Task brief
Convert every line of the items below into a Markdown table with the columns "Row" and "Line text", numbering the rows in order and skipping any blank lines. Leave the pictures out of your answer.

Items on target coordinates

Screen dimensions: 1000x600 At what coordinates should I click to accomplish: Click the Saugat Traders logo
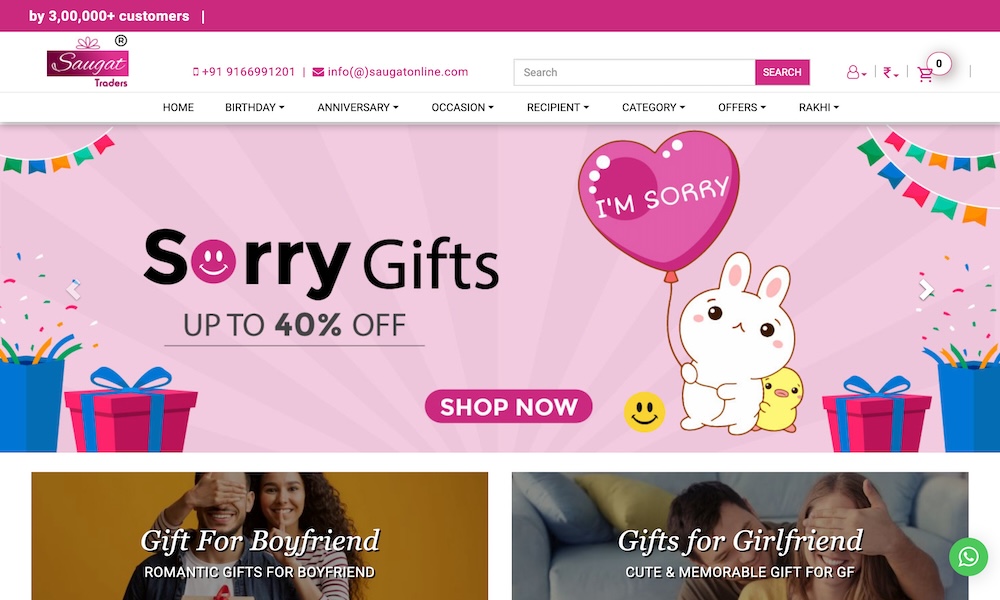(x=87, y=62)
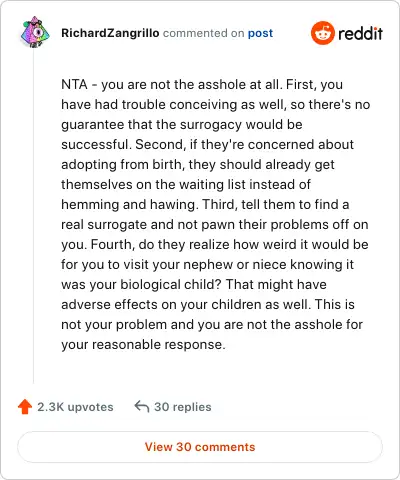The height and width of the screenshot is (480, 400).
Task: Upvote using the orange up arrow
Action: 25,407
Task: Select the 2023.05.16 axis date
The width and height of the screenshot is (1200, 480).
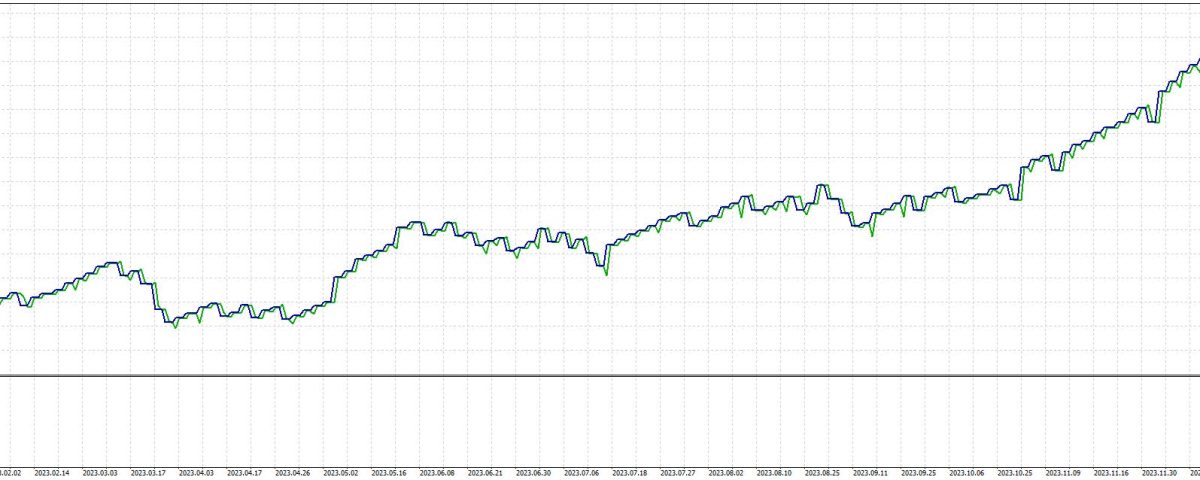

Finished exercise
| Row | Line text |
|---|---|
| 1 | Screen dimensions: 1000x600 At what coordinates should I click to accomplish: Click the Saugat Traders logo |
| 2 | (x=87, y=62) |
| 3 | The height and width of the screenshot is (480, 400). |
| 4 | Task: Upvote using the orange up arrow |
| 5 | Action: 25,407 |
| 6 | Task: Select the 2023.05.16 axis date |
| 7 | The width and height of the screenshot is (1200, 480). |